It's a matter of making the appropriate moves as the occasion demands.  We pick up these moves by "practice," too.  "Practice" in this sense is also an activity, but here it a matter of rehearsal -- of trying things out, refining and repeating them, making them "second nature, i.e.,  habits.  But what, as practicers -- not yet practitioners -- do we rehearse?  We rehearse the moves that practitioners have settled on as effective for the job at hand (law, medicine, watching a football game).

Where do we find these?  Mostly by watching practitioners going about their business, seeing the kinds of things they do, figuring out what the point of these is, and noticing what they had to be able to do in order to be able to do these things.  It's just like what goes on out on the playground:  if we want to know how to shoot a jump shot, or dribble, or cut off a drive to the basket, we watch the moves of the guys who do these, and rip them off for ourselves.  (There's no patent on these!)  Of course coaching helps.  Experienced practitioners who have reflected on what has worked for them and others can give "pointers."  These are of two sorts.  A coach can describe the move, explicitly put it on display ("do a demonstration"), and comment upon the demonstration.  A coach can also watch the novice try out the moves and point out where and why it may not be coming off, or how it might be refined, and made more efficient or powerful.  In both cases activity is the core of the transaction:  the coach makes the moves; the novice makes the moves.
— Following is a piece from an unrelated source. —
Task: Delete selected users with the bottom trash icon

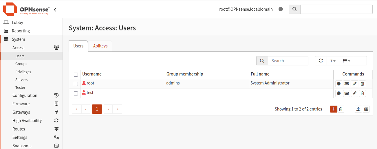Action: click(x=341, y=109)
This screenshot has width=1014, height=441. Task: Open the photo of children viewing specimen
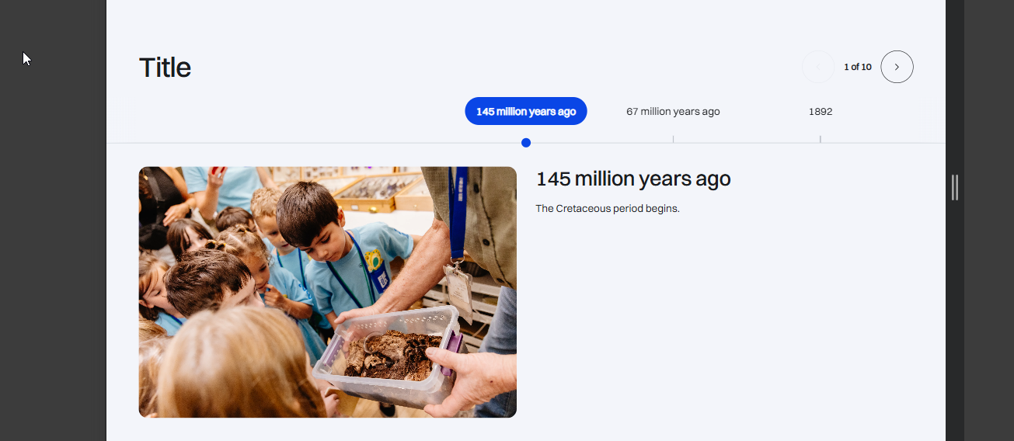tap(328, 292)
The "general study guide" for fiction is not a demonstration of the moves.  It is a description of some of (the most essential) moves, together with some explanation of the assumptions behind them, and the point of doing them.  The moves are types of questions ("specific sorts of curiosities") that are part of the standing repertoire of skillful readers.  Roughly they fall into two sorts:  "What?" questions and "So what:?" questions.  A "so what?" question takes off from the answer to a "what?" question or a previous "so what?" question, and asks "Why is that important?"  What sorts of "what?", then, are practiced readers alert to?  And what sorts of importance do they look for once they see?
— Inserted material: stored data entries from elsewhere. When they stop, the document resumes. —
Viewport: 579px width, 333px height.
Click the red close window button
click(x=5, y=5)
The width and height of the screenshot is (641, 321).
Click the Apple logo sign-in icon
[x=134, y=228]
In your first reading, concentrate on getting your bearings in terms of the standard initial repertoire of questions.


1) What is the setting of the action narrated?

Note that in imagining where the action might be taking place, it can often be useful to know something about the author's life.  Stories in anthologies are often outfitted with a biographical sketch of the author.  Make it a habit to read these, when present, before jumping into the story.


(2) Who is the protagonist -- the central agent (or, less commonly, patient) in the story's main action?

So what?  How does the characterization of the protagonist point some ways to the story's overall theme?


(3) What is the relation between the narrator and protagonist?  

 

 

In your initial reading, that is, you'll want to get clear upon the exact nature the author's choice of narrative point of view.)  But you can also start speculating as to the possible functions of this choice.  (See below, under "follow-up readings.")


(3) What is the situation the protagonist is in?

(4) What values seem to be pre-eminent with the main characters?  What are their priorities? 

(5) Does the protagonist change in important ways in the course of his/her experiences?  (That is, is the protagonist static, or dynamic, in the special sense in which these terms are used in discussing literature and film?)


Use your follow-up readings to pursue questions raised by the specific answers you've gotten to the standard initial questions, and to explore the implications of additional structural details you'll have picked up on your first time through.  

That is:  you want to move from questions in the nature of "what?" to questions of the type "if that, then so what?")

Put another way:  you want to explore possible connections among the answers you've come up with to your initial questions in these different categories.  Sooner or later the things we notice ought to start paying off in sharpening our sense of theme -- our sense of why the story is just how it is.


(1) How does the social and cultural setting of the story determine the assumptions of the characters as they consider the choices with with they are confronted?

In effect this is amounts to a particular way of wondering how setting might be a factor in the plot.  But framing our curiosity here in terms of character is likely to be more probing, since, in short stories, action stems from character ("character creates action").

(a) Do they see their choices differently than we do?   And are the motives at work in determining the choices they ultimately make in these situations different from those that might have affected our own decision, if we were to imagine facing the same choice?  If so, how do we account for this?

(b) What thematically important issues might this discrepancy be inviting readers to consider?

(c) How might we most responsibly (fairly) assess the responsibility of the agents for their choices?

So much for "Does setting affect the action in any important respects?"  Consider, too:

"Does the setting reflect the action in any possibly meaningful ways?  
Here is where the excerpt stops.